FTS5 is similar to FTS3/4 in that the primary task of each is to maintain an index mapping from each unique token to a list of instances of that token within a set of documents, where each instance is identified by the document in which it appears and its position within that document. For example:
-- Given the following SQL: CREATE VIRTUAL TABLE ft USING fts5(a, b); INSERT INTO ft(rowid, a, b) VALUES(1, 'X Y', 'Y Z'); INSERT INTO ft(rowid, a, b) VALUES(2, 'A Z', 'Y Y'); -- The FTS5 module creates the following mapping on disk: A --> (2, 0, 0) X --> (1, 0, 0) Y --> (1, 0, 1) (1, 1, 0) (2, 1, 0) (2, 1, 1) Z --> (1, 1, 1) (2, 0, 1)
In the example above, each triple identifies the location of a token instance by rowid, column number (columns are numbered sequentially starting at 0 from left to right) and position within the column value (the first token in a column value is 0, the second is 1, and so on). Using this index, FTS5 is able to provide timely answers to queries such as "the set of all documents that contain the token 'A'", or "the set of all documents that contain the sequence 'Y Z'". The list of instances associated with a single token is called an "instance-list".

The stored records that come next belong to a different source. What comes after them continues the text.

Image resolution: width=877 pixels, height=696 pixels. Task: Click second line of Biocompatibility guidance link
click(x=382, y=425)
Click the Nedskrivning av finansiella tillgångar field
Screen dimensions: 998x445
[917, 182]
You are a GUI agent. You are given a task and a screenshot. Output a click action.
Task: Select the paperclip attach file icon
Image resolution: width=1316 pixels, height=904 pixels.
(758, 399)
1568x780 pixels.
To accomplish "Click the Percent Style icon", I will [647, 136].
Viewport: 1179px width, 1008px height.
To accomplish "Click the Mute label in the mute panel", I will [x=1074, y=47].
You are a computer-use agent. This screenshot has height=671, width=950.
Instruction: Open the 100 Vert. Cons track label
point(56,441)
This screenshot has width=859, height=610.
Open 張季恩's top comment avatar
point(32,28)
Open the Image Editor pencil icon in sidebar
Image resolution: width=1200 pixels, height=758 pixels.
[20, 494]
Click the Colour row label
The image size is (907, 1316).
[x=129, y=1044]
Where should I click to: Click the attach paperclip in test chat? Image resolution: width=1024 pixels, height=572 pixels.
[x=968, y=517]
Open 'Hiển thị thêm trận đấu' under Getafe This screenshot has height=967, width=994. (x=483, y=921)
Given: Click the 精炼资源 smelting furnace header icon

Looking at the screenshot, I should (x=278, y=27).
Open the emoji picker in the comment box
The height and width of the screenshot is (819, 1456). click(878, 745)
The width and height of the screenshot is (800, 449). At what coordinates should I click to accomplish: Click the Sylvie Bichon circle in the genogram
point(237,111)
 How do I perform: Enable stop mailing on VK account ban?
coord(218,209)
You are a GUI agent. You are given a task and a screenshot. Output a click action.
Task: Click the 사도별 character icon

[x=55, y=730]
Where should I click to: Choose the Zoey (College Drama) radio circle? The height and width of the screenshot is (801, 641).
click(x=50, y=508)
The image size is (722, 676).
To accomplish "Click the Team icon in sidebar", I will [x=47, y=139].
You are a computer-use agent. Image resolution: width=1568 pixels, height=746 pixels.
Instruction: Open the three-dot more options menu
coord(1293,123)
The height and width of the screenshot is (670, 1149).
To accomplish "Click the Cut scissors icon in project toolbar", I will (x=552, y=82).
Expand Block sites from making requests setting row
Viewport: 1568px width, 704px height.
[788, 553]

The principle difference between FTS3/4 and FTS5 is that in FTS3/4, each instance-list is stored as a single large database record, whereas in FTS5 large instance-lists are divided between multiple database records. This has the following implications for dealing with large databases that contain large lists:
FTS5 is able to load instance-lists into memory incrementally in order to reduce memory usage and peak allocation size. FTS3/4 very often loads entire instance-lists into memory.
When processing queries that feature more than one token, FTS5 is sometimes able to determine that the query can be answered by inspecting a subset of a large instance-list. FTS3/4 almost always has to traverse entire instance-lists.
For these reasons, many complex queries may use less memory and run faster using FTS5.
Some other ways in which FTS5 differs from FTS3/4 are:
FTS5 supports "ORDER BY rank" for returning results in order of decreasing relevancy.
FTS5 features an API allowing users to create custom auxiliary functions for advanced ranking and text processing applications. The special "rank" column may be mapped to a custom auxiliary function so that adding "ORDER BY rank" to a query works as expected.
FTS5 recognizes unicode separator characters and case equivalence by default. This is also possible using FTS3/4, but must be explicitly enabled.
The query syntax has been revised where necessary to remove ambiguities and to make it possible to escape special characters in query terms.
By default, FTS3/4 occasionally merges together two or more of the b-trees that make up its full-text index within an INSERT, UPDATE or DELETE statement executed by the user. This means that any operation on an FTS3/4 table may turn out to be surprisingly slow, as FTS3/4 may unpredictably choose to merge together two or more large b-trees within it. FTS5 uses incremental merging by default, which limits the amount of processing that may take place within any given INSERT, UPDATE or DELETE operation.